I was born on the 240-acre farm my great-grandfather homesteaded in 1834, in Carroll County, Indiana. The farm was located between the Tippicanoe and Wabash Rivers, approximately 20 miles northeast of what was then known as Prophetstown, the site of the Battle Tippicanoe, in which the followers of Shawnee Chief Tecumseh were routed by the forces of William Henry Harrison in 1811. The land had been occupied by many Indian tribes who left behind artifacts including arrowheads, stone axes, and grinding stones, which we found in the fields after Papa had plowed.
Papa was the first educated veterinarian for miles around. He bred and trained racehorses and Percheron workhorses. We had had dairy cattle, hogs, sheep, chickens, etc. This was a self-sustaining farm. Mamma had a huge garden and kept her cellar filled with canned meats, fruits, and vegetables.

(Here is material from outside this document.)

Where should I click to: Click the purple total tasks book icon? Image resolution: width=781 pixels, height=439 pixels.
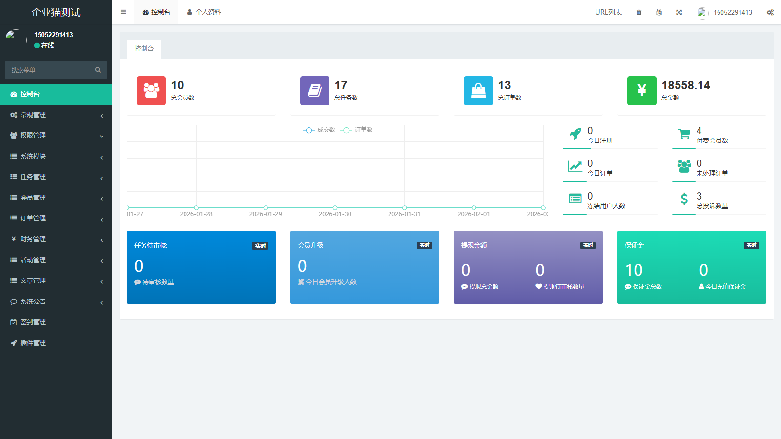click(x=314, y=91)
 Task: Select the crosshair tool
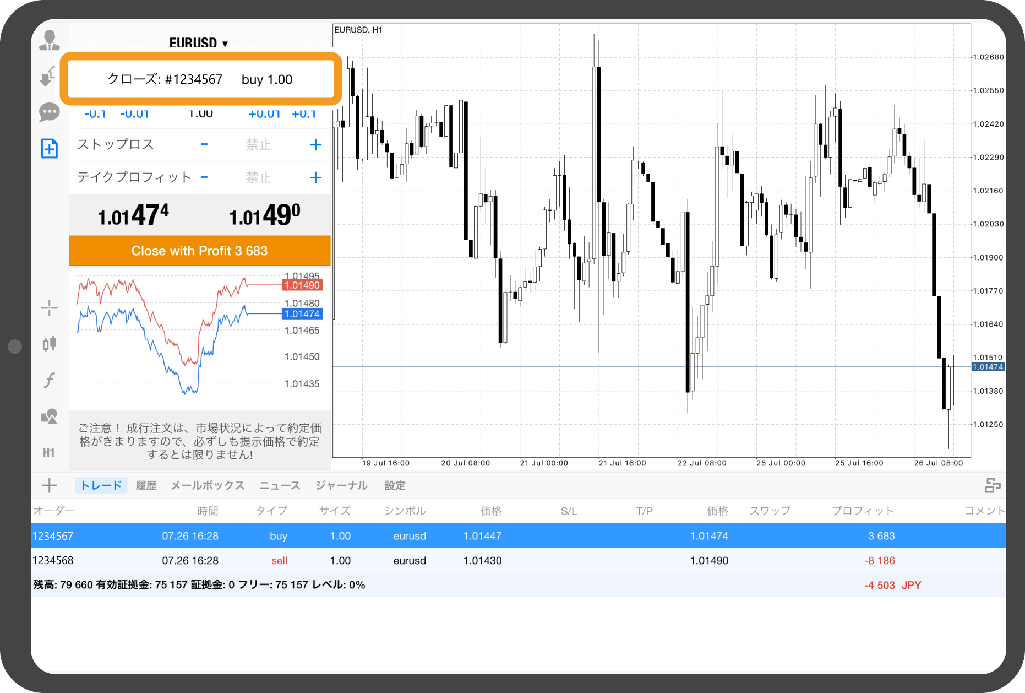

Pittsburg was the nearest town. I remember Papa taking me to its general store when I was small. I can still see the potbellied stove with its chrome footrests on all sides, circled with old oak chairs where the old-timers sat exchanging stories and jokes. Well-used brass spittoons were strategically placed nearby. This was the gathering place for the farmers and old-timers in the area.
Papa knew, when he went into the store, that he would be giving free veterinary advice to anyone who asked. He didn't mind until they tried to treat an animal themselves and waited until it was near death before calling him, expecting a miracle.
No children lived near us, so our sisters and brothers were our playmates and friends. My brother Raymond had bright red hair and freckles. He was 5 1/2 years older than me and I learned very young not to do anything he told me, not to eat anything he offered me, and not to repeat anything he said.